EXERCISE: Take the lines from the beginning of the material through the line containing "الأدميرال شهرام إيراني: قواتنا" and retype them exactly, leaving the pictures out.

DATA RECORDS:
__________
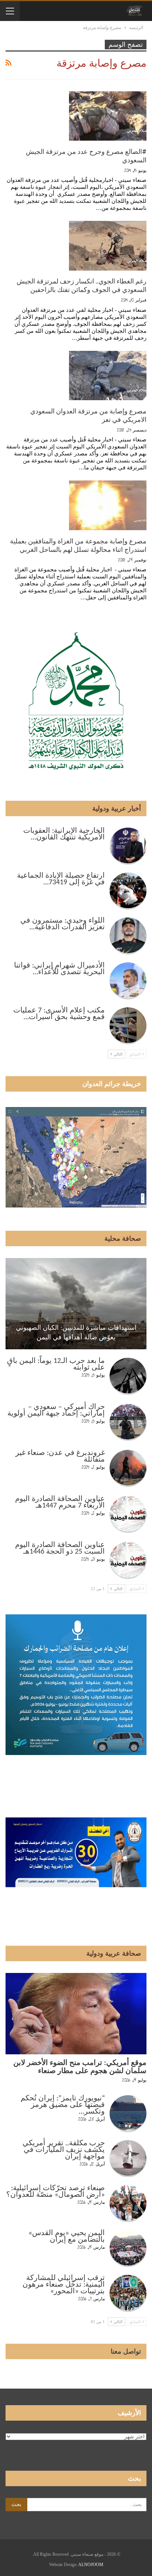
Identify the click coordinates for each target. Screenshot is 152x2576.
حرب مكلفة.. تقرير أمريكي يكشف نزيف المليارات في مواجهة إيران (64, 2150)
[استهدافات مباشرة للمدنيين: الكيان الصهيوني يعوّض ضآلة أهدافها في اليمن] (76, 1304)
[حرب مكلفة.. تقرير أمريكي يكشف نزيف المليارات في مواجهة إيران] (128, 2158)
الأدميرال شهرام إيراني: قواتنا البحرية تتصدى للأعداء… (59, 969)
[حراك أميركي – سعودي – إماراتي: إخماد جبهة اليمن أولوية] (128, 1422)
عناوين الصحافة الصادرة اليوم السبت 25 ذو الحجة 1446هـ (60, 1548)
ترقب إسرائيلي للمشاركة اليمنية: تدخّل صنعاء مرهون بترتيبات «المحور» (64, 2284)
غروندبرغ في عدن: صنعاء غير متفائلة (60, 1456)
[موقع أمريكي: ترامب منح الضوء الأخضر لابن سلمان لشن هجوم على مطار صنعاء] (76, 2014)
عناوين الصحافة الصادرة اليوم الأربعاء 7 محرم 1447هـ (60, 1502)
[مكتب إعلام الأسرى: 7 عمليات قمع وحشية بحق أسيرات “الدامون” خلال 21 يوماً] (128, 1025)
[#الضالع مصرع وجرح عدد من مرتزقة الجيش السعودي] (107, 116)
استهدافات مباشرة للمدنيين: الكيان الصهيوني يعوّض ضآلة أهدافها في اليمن (76, 1332)
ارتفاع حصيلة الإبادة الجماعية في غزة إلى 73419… (61, 879)
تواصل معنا (126, 2351)
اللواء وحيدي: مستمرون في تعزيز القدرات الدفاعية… (62, 924)
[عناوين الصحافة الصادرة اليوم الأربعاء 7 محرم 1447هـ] (128, 1514)
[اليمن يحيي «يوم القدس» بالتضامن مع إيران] (128, 2248)
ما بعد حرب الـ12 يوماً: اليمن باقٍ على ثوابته (56, 1364)
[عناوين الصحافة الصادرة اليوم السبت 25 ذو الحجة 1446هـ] (128, 1560)
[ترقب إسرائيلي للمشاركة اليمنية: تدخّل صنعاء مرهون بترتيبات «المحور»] (128, 2293)
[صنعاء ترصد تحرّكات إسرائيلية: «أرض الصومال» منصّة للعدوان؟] (128, 2203)
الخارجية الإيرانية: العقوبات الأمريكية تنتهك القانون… (64, 834)
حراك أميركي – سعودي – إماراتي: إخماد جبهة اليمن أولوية (56, 1410)
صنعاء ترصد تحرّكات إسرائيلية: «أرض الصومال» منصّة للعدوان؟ (55, 2192)
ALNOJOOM (90, 2564)
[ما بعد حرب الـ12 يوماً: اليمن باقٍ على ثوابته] (128, 1376)
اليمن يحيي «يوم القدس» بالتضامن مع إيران (66, 2237)
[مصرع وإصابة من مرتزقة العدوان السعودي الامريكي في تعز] (107, 375)
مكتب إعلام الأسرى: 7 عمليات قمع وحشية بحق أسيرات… (59, 1014)
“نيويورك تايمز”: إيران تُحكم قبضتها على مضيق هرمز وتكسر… (63, 2105)
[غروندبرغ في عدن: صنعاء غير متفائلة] (128, 1468)
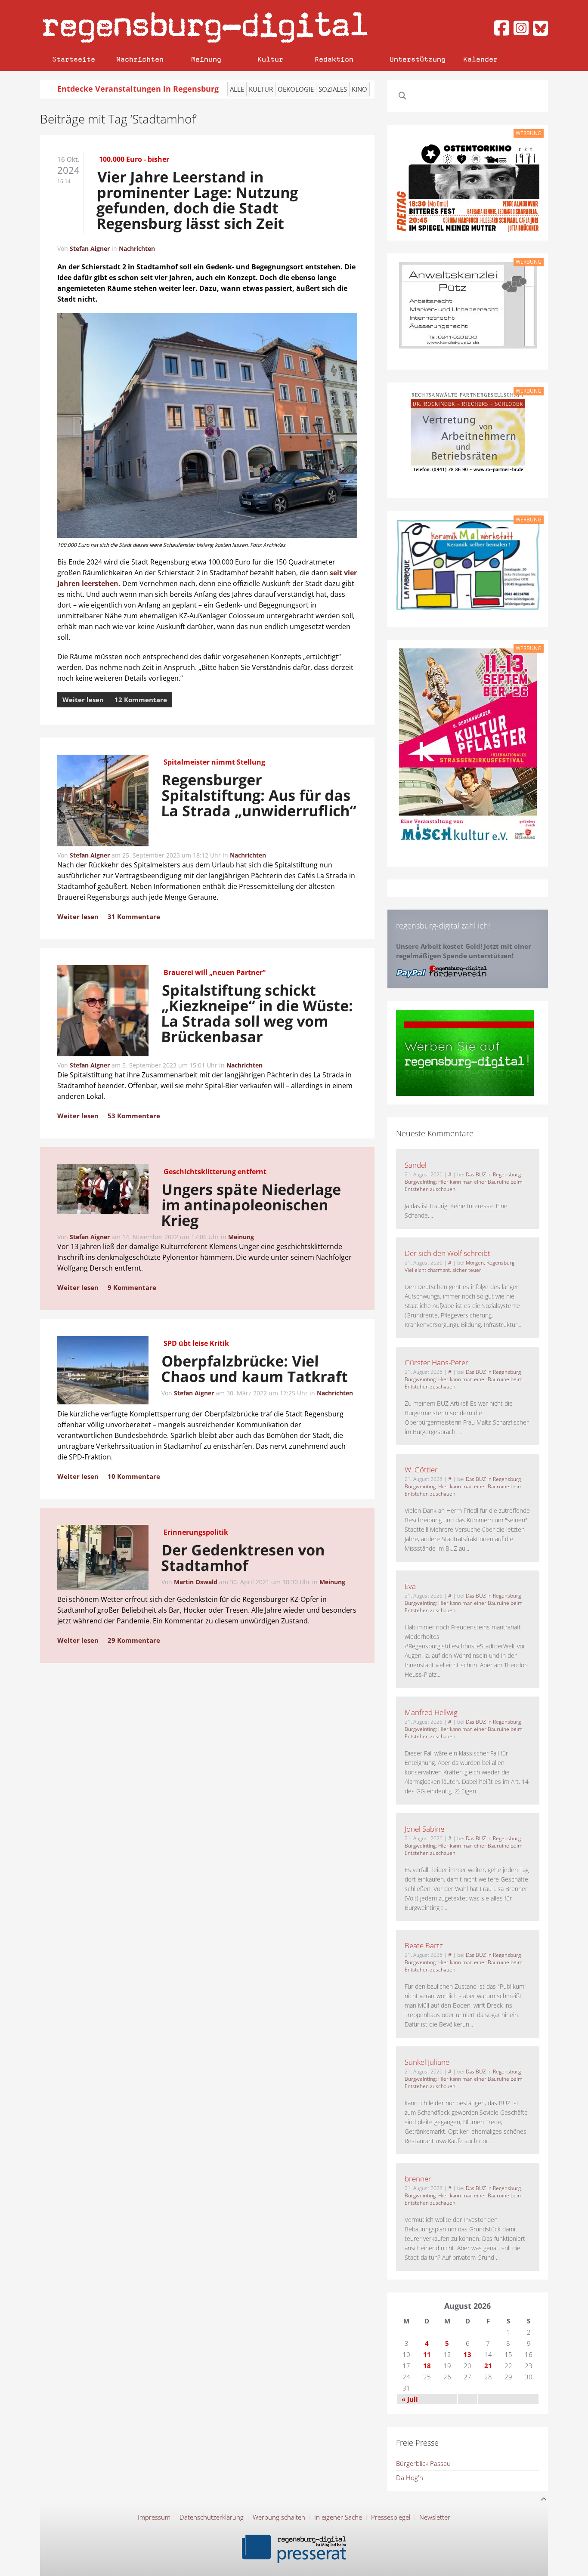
__________
RESULT FOR THIS TASK:
Identify the click coordinates for each target. Screenshot is 152x2576.
حرب مكلفة.. تقرير أمريكي يكشف نزيف المليارات في مواجهة إيران (64, 2150)
[استهدافات مباشرة للمدنيين: الكيان الصهيوني يعوّض ضآلة أهدافها في اليمن] (76, 1304)
[حرب مكلفة.. تقرير أمريكي يكشف نزيف المليارات في مواجهة إيران] (128, 2158)
الأدميرال شهرام إيراني: قواتنا البحرية تتصدى للأعداء… (59, 969)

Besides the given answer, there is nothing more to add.